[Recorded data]

= = = = = = =

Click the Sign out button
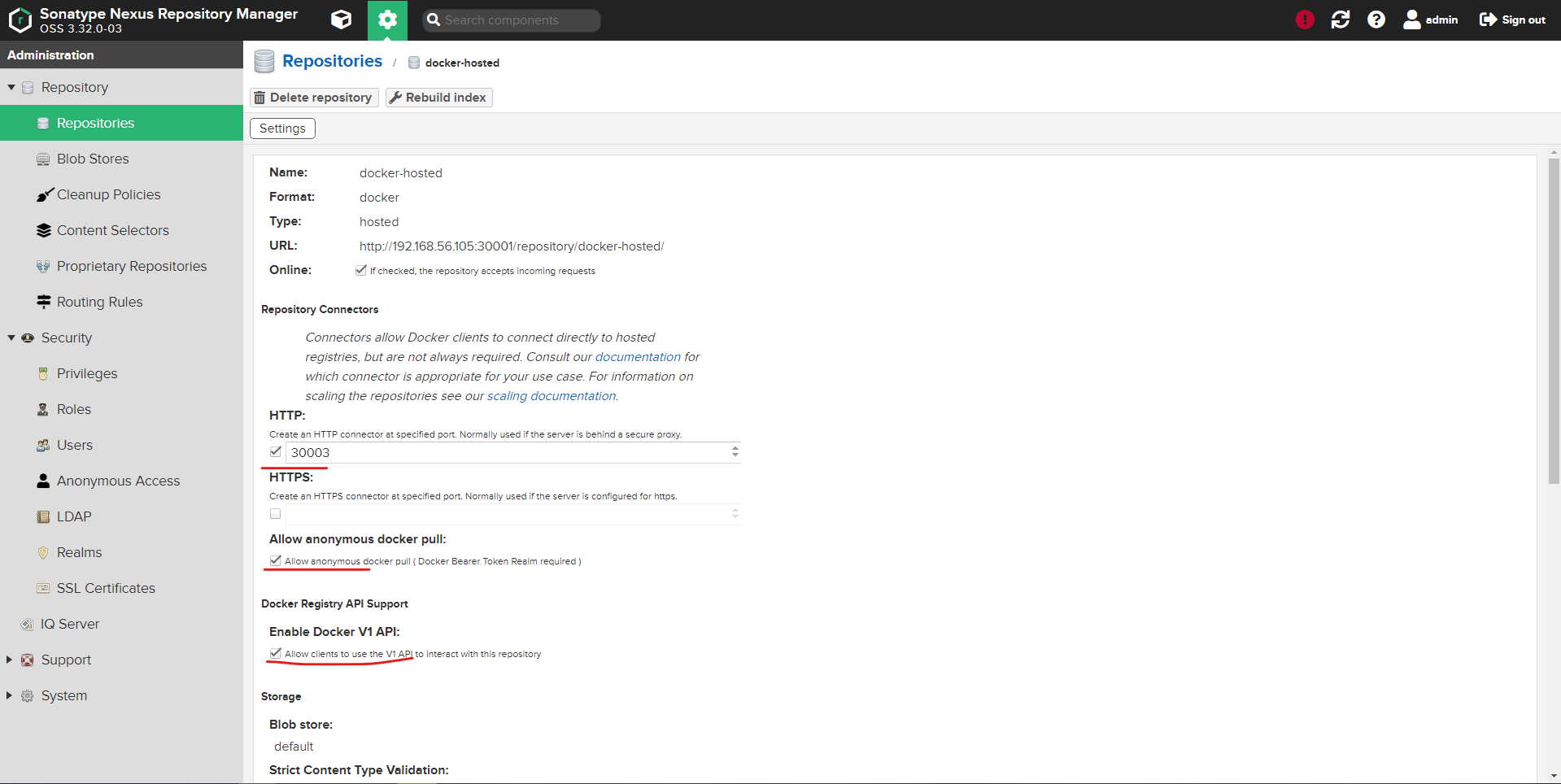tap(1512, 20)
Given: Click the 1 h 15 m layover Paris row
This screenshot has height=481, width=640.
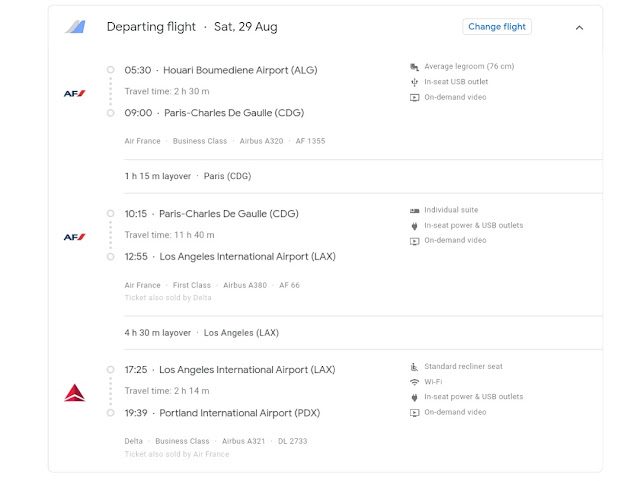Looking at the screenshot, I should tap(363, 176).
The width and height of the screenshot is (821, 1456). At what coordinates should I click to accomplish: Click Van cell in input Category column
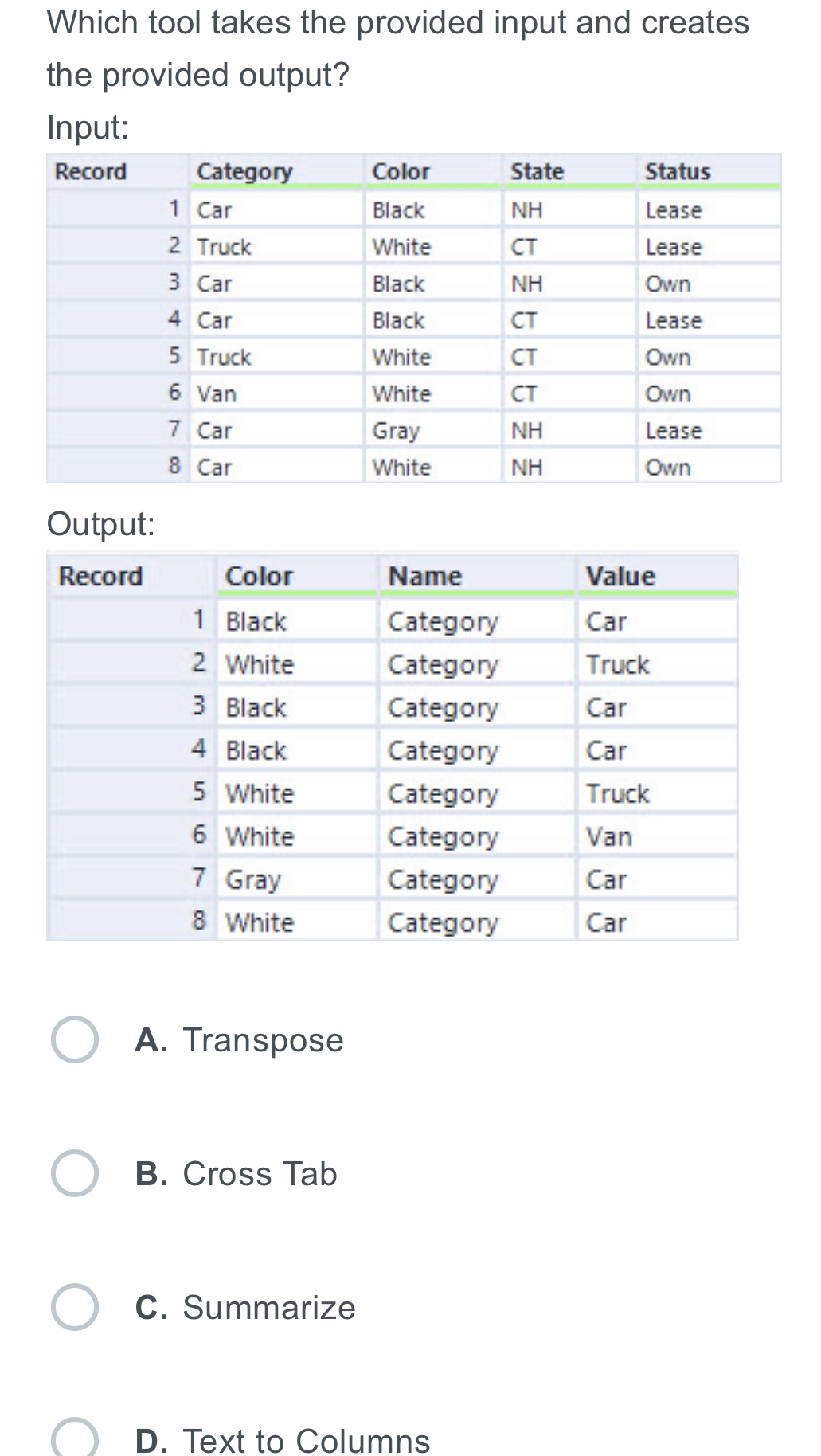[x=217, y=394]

= = = = = = =

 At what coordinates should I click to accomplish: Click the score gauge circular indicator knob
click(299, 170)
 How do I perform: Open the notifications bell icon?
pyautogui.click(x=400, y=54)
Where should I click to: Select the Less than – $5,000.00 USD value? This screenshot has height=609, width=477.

= = = = = = =

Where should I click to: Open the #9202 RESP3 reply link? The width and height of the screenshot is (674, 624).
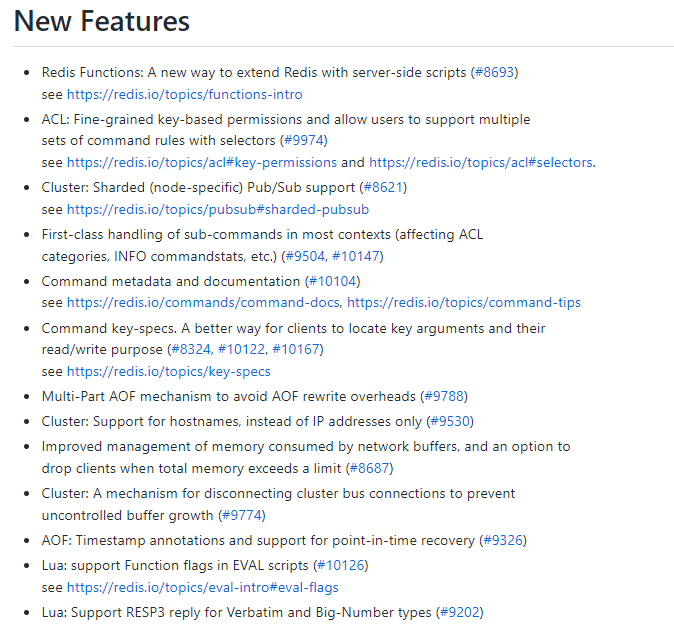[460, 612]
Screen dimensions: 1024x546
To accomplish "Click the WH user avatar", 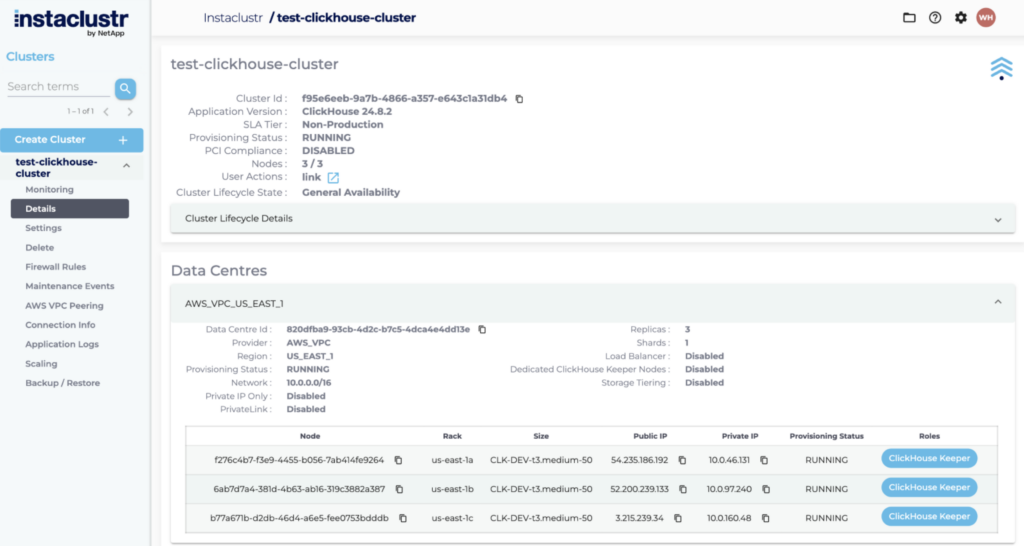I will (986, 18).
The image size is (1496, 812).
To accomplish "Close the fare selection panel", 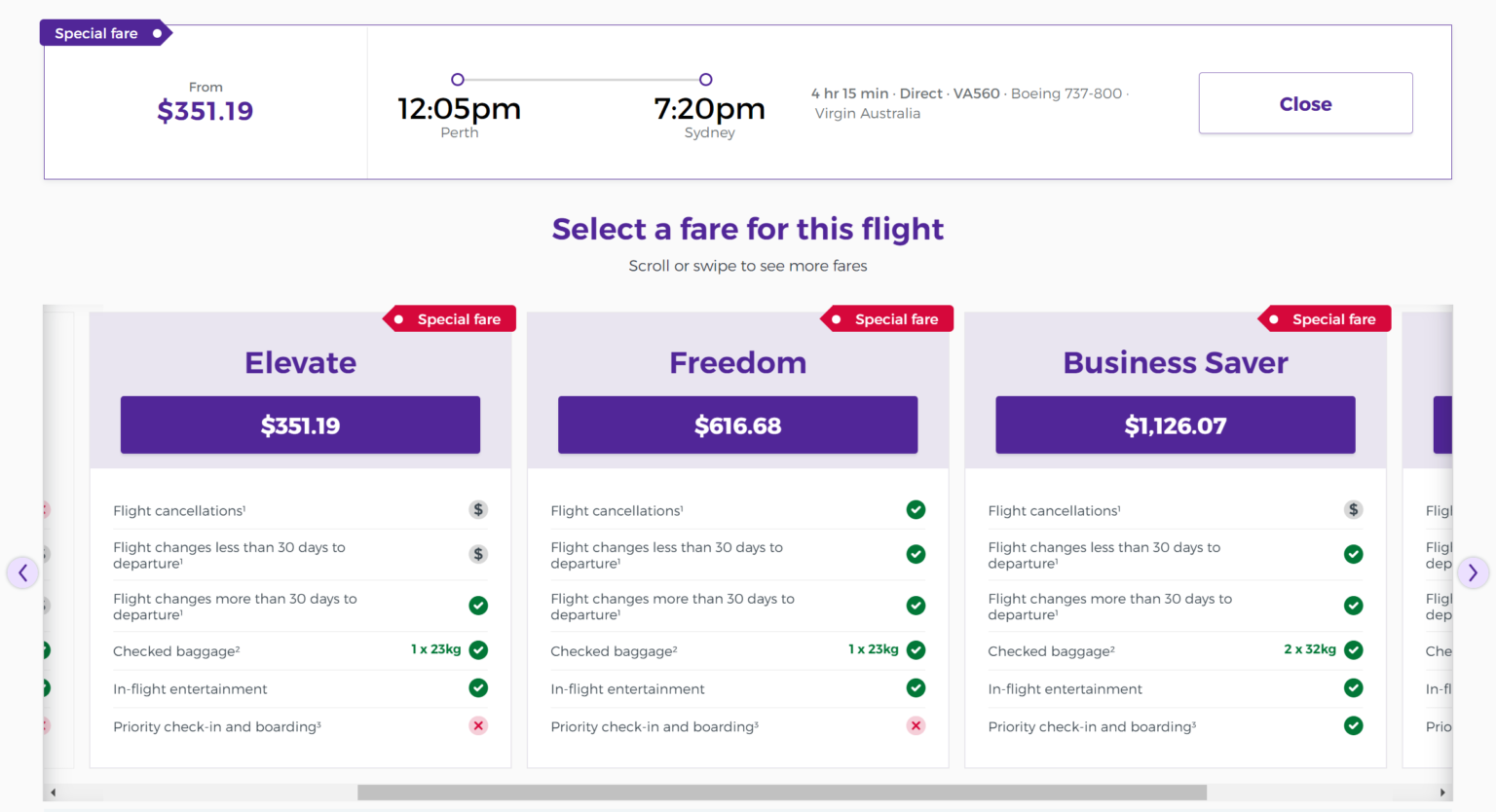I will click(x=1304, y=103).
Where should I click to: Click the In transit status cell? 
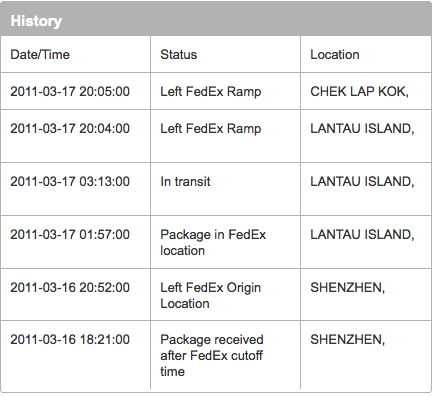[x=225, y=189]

= = = = = = =

** YOUR OBJECTIVE **
Reproduce only the lines above, starting at the line with "How do I perform: Open" and ending at the line with "Where should I click to: Select", exactly as written.

** WRITTEN REPLY **
 How do I perform: Open the notifications bell icon?
pyautogui.click(x=400, y=54)
Where should I click to: Select the Less than – $5,000.00 USD value? This screenshot has height=609, width=477.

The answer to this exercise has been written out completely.